- _Work order_
For the listing that follows, give again exactly the lines from the one with "Given: Play the video on the vessel image" to the one with "Viewport: 1456px width, 819px height.", including both.

*** Supplied material ***

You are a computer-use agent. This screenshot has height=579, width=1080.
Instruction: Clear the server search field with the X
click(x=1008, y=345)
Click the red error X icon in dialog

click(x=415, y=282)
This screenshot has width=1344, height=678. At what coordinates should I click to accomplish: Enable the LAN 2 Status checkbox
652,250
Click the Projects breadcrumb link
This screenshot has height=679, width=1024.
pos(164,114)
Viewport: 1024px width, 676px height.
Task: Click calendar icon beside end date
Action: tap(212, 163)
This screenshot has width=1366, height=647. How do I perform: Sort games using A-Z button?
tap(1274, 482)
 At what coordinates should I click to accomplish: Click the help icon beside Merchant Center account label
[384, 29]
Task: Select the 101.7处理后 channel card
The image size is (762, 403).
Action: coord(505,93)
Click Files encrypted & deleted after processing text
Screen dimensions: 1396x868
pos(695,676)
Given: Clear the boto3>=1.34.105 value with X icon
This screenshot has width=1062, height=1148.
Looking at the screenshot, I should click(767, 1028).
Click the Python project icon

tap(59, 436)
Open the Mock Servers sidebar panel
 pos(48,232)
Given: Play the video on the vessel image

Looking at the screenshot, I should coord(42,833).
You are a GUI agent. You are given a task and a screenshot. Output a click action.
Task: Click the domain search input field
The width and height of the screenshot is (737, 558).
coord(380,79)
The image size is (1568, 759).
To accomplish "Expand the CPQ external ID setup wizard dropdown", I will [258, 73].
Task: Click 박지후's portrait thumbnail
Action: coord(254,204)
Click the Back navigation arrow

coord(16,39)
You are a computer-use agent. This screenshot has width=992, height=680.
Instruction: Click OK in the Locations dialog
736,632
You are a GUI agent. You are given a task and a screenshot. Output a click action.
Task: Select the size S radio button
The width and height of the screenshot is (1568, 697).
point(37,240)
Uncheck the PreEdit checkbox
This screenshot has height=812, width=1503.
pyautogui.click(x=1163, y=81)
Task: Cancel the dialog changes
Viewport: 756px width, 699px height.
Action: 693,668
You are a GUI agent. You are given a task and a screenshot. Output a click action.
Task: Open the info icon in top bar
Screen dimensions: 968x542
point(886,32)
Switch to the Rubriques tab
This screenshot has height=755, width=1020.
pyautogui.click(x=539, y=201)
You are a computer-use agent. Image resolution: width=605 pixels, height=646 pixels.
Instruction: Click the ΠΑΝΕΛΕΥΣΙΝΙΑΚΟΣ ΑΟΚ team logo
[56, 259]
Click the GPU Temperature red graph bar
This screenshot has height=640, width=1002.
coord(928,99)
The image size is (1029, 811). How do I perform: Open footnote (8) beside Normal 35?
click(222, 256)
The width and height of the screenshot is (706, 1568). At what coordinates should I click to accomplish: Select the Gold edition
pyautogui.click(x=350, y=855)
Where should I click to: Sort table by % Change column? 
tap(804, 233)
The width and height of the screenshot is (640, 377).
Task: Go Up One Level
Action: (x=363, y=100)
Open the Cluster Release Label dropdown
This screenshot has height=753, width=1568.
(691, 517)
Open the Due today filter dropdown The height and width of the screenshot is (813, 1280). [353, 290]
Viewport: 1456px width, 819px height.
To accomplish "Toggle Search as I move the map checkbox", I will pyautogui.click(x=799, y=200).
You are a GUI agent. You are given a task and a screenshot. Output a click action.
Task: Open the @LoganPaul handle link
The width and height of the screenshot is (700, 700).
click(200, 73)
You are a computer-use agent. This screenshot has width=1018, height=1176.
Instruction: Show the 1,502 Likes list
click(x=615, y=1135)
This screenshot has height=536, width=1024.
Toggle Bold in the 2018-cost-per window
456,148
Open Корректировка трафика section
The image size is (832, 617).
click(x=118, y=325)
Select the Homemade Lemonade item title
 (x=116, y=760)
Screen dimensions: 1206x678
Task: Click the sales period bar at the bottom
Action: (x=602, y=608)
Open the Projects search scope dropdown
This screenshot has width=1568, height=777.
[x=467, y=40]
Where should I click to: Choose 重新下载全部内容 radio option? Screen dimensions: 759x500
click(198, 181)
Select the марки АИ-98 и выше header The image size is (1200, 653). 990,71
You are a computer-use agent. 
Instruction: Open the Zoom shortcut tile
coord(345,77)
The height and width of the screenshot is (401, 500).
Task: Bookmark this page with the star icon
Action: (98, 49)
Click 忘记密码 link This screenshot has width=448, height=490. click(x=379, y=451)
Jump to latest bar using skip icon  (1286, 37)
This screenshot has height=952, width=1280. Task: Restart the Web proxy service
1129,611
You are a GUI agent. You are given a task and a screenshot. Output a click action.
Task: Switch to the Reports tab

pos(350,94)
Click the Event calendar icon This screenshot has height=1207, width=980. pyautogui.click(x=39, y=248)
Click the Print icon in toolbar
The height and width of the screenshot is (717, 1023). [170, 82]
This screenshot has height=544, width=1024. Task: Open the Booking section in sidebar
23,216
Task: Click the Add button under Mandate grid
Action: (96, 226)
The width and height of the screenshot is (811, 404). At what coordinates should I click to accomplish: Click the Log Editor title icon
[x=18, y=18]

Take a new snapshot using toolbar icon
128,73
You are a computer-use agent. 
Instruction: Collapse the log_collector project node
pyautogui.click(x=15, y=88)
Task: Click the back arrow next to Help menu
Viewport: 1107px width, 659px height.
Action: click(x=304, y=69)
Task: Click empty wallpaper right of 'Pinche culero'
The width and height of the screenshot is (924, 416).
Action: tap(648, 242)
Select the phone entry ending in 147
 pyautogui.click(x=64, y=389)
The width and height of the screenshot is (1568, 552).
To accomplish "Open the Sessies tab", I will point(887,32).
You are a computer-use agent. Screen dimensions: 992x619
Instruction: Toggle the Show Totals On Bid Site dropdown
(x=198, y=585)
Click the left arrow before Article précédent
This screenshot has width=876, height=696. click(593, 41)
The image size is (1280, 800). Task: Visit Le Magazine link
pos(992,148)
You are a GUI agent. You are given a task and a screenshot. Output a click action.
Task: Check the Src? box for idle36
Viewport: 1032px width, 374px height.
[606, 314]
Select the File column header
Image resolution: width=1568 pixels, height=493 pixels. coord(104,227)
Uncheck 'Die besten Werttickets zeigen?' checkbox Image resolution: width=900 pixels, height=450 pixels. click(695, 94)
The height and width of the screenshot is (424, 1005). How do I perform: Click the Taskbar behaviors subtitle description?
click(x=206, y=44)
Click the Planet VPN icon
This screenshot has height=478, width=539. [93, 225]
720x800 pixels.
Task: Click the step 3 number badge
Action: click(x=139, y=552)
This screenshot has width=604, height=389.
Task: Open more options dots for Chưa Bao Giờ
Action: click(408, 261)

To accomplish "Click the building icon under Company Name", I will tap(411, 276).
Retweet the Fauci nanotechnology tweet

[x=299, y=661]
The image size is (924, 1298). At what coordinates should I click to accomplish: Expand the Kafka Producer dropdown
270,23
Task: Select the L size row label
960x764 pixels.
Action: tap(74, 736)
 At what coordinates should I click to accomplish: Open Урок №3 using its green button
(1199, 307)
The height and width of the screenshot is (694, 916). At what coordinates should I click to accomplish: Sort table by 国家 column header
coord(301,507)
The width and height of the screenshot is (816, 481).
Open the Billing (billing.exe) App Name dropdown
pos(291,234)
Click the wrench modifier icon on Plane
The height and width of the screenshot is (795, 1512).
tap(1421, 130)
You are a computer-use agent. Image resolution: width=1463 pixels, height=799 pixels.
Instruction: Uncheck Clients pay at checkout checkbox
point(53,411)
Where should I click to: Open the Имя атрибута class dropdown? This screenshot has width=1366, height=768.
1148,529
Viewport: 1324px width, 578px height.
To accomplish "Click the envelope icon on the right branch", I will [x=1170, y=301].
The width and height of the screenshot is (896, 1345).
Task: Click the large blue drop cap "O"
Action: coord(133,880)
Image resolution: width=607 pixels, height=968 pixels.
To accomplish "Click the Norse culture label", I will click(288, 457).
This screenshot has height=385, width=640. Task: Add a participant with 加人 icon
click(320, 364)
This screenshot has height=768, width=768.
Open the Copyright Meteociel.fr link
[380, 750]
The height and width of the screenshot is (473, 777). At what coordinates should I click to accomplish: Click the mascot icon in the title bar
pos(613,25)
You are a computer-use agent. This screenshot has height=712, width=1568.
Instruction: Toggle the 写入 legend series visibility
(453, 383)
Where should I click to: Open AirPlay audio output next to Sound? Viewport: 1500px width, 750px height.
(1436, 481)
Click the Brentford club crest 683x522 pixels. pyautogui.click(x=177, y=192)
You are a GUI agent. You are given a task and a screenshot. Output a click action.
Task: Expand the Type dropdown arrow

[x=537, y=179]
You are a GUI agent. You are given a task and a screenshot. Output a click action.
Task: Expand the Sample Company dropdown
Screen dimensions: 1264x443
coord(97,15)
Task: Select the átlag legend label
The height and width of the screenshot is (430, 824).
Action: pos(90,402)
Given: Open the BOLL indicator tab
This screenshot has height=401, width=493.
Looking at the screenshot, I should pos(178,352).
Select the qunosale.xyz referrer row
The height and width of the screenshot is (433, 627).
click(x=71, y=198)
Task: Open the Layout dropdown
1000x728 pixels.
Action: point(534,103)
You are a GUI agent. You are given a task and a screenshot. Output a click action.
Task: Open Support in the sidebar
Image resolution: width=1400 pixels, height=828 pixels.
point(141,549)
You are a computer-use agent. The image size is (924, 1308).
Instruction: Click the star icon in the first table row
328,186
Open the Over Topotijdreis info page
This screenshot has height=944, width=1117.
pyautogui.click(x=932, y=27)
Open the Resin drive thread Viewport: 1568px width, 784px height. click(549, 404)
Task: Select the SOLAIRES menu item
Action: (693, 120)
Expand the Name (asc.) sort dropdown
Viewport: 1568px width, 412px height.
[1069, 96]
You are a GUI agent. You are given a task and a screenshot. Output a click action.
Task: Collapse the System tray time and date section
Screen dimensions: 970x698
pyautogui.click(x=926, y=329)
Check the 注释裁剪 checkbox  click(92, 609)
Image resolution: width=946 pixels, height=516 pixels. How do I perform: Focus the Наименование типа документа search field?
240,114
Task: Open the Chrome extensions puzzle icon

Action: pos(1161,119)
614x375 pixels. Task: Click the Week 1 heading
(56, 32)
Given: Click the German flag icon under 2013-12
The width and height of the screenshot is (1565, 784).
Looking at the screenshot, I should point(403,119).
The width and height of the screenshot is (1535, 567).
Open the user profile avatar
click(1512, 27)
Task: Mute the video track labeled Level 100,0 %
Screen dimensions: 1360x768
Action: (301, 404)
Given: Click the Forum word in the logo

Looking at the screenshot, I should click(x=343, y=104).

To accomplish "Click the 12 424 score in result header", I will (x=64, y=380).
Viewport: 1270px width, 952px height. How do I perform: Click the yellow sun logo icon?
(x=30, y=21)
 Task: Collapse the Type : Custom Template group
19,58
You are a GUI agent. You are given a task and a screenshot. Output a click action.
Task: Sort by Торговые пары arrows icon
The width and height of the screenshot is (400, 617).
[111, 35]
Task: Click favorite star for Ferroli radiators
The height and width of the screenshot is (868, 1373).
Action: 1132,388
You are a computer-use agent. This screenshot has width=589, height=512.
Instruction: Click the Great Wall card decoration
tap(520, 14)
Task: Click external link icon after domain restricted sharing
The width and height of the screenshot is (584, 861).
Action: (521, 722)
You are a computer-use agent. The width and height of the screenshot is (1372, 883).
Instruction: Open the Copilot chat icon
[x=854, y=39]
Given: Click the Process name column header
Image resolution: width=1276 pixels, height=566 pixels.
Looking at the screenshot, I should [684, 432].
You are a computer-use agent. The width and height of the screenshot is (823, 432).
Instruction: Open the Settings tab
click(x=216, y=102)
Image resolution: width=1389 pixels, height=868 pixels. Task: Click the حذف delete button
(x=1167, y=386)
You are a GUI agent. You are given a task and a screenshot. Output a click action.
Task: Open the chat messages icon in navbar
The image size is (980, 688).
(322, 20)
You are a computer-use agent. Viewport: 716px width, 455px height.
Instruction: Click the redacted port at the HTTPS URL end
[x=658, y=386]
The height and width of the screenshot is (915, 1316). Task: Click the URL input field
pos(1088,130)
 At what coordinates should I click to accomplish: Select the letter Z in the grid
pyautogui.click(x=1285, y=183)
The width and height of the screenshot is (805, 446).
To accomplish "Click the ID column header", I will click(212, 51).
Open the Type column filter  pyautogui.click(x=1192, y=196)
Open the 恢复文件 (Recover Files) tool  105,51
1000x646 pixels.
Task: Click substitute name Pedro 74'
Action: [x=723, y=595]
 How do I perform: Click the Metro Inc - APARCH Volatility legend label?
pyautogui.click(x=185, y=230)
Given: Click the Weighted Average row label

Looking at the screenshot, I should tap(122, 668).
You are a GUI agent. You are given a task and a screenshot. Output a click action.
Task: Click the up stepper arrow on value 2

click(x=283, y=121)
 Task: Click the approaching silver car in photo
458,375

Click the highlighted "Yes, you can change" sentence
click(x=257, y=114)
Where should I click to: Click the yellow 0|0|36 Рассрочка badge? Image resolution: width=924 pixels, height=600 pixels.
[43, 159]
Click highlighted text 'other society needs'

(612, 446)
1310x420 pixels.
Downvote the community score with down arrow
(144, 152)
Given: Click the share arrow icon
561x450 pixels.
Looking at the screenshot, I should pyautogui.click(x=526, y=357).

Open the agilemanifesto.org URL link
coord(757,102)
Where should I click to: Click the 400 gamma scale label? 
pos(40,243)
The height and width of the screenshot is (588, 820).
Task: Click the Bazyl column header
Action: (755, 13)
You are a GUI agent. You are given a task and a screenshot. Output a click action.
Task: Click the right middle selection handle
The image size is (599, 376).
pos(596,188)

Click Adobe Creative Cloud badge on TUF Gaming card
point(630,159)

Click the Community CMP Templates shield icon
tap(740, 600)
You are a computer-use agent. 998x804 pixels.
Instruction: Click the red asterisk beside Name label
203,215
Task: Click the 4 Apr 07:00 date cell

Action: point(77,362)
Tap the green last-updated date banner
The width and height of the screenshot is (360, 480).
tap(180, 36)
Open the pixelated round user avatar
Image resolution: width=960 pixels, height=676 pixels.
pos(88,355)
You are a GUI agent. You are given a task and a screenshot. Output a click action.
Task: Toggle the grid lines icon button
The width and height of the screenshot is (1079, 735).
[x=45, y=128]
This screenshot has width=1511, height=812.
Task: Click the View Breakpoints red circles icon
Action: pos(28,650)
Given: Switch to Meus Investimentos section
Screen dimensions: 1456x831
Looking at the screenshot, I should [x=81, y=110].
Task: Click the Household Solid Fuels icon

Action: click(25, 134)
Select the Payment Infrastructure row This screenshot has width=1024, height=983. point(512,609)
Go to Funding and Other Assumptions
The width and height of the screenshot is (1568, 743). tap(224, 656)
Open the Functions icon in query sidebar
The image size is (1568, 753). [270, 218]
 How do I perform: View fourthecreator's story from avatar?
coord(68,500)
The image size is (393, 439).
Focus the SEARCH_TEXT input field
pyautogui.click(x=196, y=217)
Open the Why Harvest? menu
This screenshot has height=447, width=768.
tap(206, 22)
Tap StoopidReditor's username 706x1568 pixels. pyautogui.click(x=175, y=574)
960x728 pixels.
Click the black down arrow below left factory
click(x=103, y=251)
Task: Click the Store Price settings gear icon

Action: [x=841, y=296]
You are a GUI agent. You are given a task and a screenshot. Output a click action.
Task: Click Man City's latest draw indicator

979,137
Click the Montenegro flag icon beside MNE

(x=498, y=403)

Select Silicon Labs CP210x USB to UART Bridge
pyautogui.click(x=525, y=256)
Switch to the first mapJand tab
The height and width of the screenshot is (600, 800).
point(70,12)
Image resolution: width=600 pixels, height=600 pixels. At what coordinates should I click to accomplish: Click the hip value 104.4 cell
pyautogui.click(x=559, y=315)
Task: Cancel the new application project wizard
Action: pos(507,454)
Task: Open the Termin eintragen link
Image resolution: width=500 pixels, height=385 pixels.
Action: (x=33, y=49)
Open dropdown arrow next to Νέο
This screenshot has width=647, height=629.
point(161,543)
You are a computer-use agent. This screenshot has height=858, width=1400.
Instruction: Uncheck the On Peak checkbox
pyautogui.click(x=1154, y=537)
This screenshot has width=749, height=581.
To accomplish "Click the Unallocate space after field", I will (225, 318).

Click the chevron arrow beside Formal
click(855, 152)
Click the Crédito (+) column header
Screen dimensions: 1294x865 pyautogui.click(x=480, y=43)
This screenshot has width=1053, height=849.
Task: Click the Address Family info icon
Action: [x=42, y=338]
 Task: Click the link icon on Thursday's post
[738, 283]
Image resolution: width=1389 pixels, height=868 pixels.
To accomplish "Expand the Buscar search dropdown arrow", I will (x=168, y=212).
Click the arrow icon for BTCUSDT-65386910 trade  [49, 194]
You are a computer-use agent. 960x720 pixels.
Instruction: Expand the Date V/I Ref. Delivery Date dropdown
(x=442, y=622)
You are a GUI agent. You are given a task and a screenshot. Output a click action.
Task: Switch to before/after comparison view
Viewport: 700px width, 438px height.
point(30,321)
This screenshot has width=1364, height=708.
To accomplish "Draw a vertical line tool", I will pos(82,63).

*** End of Supplied material ***

- _Solution_
Given: Play the video on the vessel image

Looking at the screenshot, I should coord(42,833).
You are a GUI agent. You are given a task and a screenshot. Output a click action.
Task: Click the domain search input field
The width and height of the screenshot is (737, 558).
coord(380,79)
The image size is (1568, 759).
To accomplish "Expand the CPQ external ID setup wizard dropdown", I will [258, 73].
Task: Click 박지후's portrait thumbnail
Action: coord(254,204)
Click the Back navigation arrow

coord(16,39)
You are a computer-use agent. This screenshot has width=992, height=680.
Instruction: Click OK in the Locations dialog
736,632
You are a GUI agent. You are given a task and a screenshot. Output a click action.
Task: Select the size S radio button
The width and height of the screenshot is (1568, 697).
point(37,240)
Uncheck the PreEdit checkbox
This screenshot has height=812, width=1503.
pyautogui.click(x=1163, y=81)
Task: Cancel the dialog changes
Viewport: 756px width, 699px height.
Action: 693,668
You are a GUI agent. You are given a task and a screenshot. Output a click action.
Task: Open the info icon in top bar
Screen dimensions: 968x542
point(886,32)
Switch to the Rubriques tab
This screenshot has height=755, width=1020.
pyautogui.click(x=539, y=201)
You are a computer-use agent. Image resolution: width=605 pixels, height=646 pixels.
Instruction: Click the ΠΑΝΕΛΕΥΣΙΝΙΑΚΟΣ ΑΟΚ team logo
[56, 259]
Click the GPU Temperature red graph bar
This screenshot has height=640, width=1002.
coord(928,99)
The image size is (1029, 811). How do I perform: Open footnote (8) beside Normal 35?
click(222, 256)
The width and height of the screenshot is (706, 1568). At what coordinates should I click to accomplish: Select the Gold edition
pyautogui.click(x=350, y=855)
Where should I click to: Sort table by % Change column? 
tap(804, 233)
The width and height of the screenshot is (640, 377).
Task: Go Up One Level
Action: (x=363, y=100)
Open the Cluster Release Label dropdown
This screenshot has height=753, width=1568.
(691, 517)
Open the Due today filter dropdown The height and width of the screenshot is (813, 1280). [353, 290]
Viewport: 1456px width, 819px height.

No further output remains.